● WHAT THIS TASK INVOLVES: Pull every line containing "dryer" from the listing below.
#### DATA IN THIS EXERCISE ####
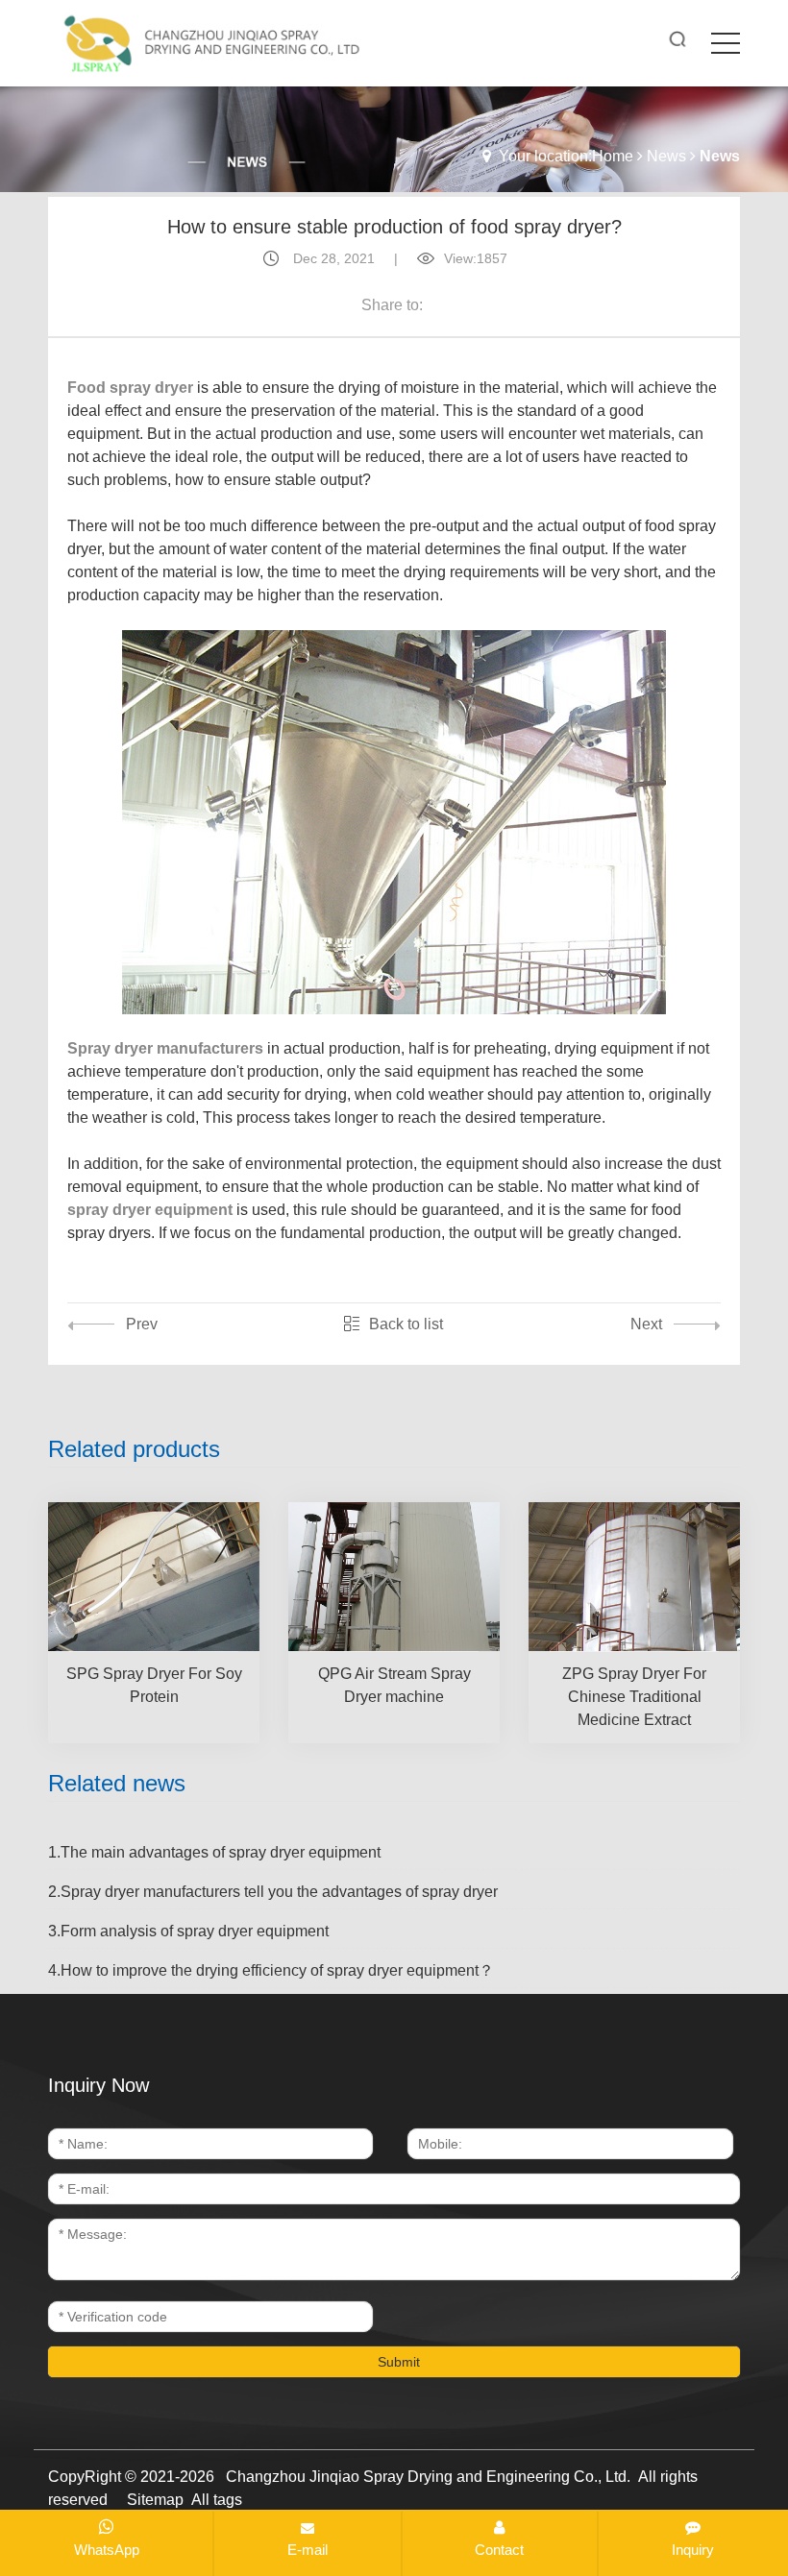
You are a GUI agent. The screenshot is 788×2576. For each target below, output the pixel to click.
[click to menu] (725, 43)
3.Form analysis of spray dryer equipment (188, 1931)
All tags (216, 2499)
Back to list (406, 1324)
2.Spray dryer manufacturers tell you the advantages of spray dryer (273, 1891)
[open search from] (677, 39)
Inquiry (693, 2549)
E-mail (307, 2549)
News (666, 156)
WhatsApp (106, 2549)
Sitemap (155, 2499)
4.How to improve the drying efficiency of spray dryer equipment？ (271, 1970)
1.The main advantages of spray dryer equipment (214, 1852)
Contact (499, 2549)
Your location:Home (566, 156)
####
● SOLUTION:
3.Form analysis of spray dryer equipment (188, 1931)
2.Spray dryer manufacturers tell you the advantages of spray dryer (273, 1891)
4.How to improve the drying efficiency of spray dryer equipment？ (271, 1970)
1.The main advantages of spray dryer equipment (214, 1852)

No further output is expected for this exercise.